_Task goal_
Every line below from the one with "Viewport: 990px width, 532px height." through the one with "the ByLayer linetype" is to be repeated exactly, with no picture among them.

_Data provided_
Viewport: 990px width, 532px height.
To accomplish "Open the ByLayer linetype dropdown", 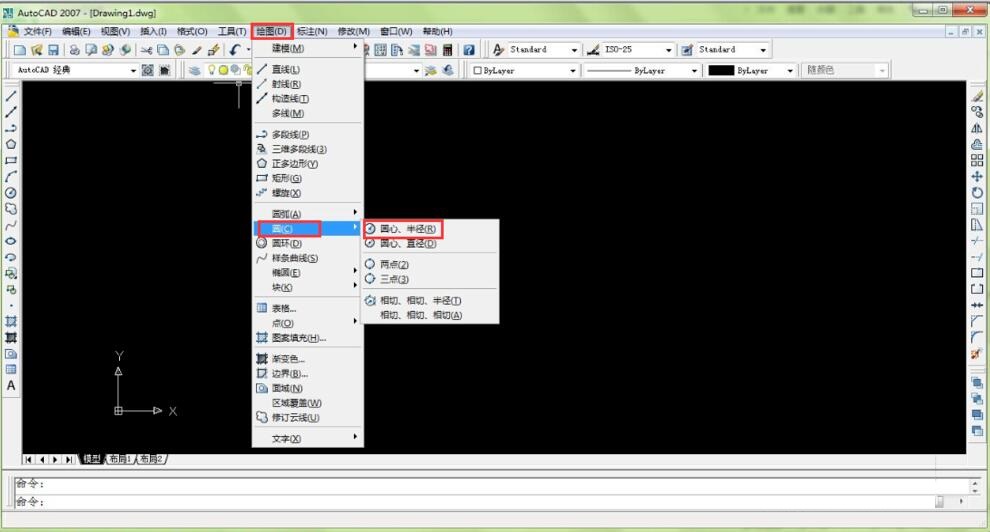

---

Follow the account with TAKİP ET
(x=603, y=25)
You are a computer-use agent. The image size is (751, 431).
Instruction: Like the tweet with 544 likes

_Completed exercise_
Viewport: 990px width, 532px height.
To accomplish "Open the ByLayer linetype dropdown", 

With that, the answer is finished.